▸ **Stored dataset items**
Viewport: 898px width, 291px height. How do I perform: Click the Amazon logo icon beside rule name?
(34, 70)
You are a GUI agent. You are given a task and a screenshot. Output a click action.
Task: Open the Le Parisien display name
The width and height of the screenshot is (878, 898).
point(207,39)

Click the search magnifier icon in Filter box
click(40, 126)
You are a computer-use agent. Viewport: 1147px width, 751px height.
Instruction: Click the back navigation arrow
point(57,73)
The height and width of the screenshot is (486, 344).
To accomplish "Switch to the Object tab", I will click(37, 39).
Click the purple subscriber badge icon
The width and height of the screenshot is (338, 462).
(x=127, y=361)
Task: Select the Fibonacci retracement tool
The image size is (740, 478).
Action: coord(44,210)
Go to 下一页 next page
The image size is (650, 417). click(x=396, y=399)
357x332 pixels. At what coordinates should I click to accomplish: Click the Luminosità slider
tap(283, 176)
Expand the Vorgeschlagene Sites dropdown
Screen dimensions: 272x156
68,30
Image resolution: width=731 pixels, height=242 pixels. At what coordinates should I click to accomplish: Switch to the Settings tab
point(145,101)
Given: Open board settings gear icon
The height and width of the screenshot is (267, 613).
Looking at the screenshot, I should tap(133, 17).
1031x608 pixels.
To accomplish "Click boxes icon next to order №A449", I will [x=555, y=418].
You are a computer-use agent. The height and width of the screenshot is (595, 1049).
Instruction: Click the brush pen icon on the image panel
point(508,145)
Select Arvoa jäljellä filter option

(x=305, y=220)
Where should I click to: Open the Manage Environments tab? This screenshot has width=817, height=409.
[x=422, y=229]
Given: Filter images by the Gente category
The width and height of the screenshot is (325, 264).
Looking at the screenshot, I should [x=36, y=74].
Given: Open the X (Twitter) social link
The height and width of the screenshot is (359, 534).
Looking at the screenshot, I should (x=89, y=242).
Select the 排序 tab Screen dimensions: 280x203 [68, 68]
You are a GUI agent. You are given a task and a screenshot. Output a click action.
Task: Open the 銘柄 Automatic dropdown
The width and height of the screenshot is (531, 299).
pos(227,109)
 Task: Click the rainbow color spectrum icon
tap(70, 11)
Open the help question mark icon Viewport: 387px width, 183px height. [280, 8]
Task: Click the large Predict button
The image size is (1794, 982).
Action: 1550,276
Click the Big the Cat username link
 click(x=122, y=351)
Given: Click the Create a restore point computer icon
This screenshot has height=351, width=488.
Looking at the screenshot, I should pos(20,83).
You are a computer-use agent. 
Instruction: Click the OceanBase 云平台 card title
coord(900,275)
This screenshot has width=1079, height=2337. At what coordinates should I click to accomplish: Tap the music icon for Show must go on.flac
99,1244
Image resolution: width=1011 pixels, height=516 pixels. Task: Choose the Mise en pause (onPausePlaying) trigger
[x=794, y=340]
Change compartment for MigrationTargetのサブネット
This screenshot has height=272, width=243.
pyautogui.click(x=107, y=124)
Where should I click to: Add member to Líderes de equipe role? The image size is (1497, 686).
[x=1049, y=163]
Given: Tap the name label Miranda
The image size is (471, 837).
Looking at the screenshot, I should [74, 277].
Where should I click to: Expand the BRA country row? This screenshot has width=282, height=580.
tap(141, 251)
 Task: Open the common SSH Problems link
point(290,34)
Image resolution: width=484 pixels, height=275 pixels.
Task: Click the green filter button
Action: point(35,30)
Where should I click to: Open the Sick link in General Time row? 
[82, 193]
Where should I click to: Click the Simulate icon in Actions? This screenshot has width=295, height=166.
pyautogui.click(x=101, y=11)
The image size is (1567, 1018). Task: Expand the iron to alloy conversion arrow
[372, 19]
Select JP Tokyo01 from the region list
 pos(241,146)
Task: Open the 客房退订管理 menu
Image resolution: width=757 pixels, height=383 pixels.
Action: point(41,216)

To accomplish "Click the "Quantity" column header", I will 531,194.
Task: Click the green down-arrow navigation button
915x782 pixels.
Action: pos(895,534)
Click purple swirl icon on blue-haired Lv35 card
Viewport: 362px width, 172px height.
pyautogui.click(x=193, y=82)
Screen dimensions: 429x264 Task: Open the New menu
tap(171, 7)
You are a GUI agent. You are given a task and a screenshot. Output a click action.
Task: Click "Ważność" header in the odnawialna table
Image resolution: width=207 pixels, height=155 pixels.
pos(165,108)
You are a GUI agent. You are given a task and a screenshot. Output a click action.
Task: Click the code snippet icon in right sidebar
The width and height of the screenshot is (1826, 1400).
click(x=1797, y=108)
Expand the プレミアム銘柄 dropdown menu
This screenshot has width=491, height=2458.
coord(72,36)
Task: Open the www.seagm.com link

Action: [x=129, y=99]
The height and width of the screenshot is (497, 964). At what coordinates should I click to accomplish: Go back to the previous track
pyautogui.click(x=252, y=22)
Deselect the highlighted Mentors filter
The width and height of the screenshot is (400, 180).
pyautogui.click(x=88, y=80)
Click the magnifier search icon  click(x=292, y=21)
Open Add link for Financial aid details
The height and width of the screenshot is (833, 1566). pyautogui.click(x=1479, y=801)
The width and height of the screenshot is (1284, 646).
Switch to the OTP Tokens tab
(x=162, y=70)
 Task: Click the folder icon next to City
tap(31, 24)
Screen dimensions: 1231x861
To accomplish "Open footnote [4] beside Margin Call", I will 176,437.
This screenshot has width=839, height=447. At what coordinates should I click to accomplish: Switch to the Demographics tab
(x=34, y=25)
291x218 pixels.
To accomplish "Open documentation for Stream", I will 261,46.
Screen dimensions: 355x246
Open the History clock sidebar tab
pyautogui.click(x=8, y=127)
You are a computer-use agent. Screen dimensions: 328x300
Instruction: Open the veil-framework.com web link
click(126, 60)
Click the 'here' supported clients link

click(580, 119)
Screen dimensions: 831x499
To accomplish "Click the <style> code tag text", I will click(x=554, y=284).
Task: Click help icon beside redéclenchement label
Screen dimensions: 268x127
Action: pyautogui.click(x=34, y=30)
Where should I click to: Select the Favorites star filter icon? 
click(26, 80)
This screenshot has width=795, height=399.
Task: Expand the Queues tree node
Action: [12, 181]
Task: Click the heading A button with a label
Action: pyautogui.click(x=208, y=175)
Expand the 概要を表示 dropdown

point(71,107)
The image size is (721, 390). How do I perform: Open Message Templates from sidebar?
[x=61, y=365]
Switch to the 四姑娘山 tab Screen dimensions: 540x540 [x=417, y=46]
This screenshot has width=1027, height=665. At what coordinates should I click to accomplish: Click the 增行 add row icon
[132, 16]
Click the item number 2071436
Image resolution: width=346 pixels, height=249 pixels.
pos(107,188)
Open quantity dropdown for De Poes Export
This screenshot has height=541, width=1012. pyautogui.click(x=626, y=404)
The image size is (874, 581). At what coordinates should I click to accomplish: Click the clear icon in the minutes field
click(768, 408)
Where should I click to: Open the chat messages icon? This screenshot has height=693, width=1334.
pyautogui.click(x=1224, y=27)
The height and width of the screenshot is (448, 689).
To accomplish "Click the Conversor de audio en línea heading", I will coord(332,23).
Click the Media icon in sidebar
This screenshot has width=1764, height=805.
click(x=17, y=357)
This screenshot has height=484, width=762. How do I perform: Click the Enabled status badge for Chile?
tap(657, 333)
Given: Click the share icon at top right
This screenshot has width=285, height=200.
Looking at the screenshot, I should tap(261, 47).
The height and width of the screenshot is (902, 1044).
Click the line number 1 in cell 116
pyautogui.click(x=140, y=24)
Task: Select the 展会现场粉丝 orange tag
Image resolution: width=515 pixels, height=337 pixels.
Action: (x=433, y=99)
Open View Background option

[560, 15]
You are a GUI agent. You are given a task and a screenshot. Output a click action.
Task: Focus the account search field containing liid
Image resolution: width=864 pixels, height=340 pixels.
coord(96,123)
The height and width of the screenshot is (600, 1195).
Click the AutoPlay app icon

▸ **Instructions for the task**
Turn the lines of the data above, starting at the line containing "The height and width of the screenshot is (902, 1044)." and ending at the line containing "Action: (x=433, y=99)", into a Markdown table with the columns Row and Text, omitting any blank lines.

▸ **Solution to this problem**
| Row | Text |
|---|---|
| 1 | The height and width of the screenshot is (902, 1044). |
| 2 | Click the line number 1 in cell 116 |
| 3 | pyautogui.click(x=140, y=24) |
| 4 | Task: Select the 展会现场粉丝 orange tag |
| 5 | Image resolution: width=515 pixels, height=337 pixels. |
| 6 | Action: (x=433, y=99) |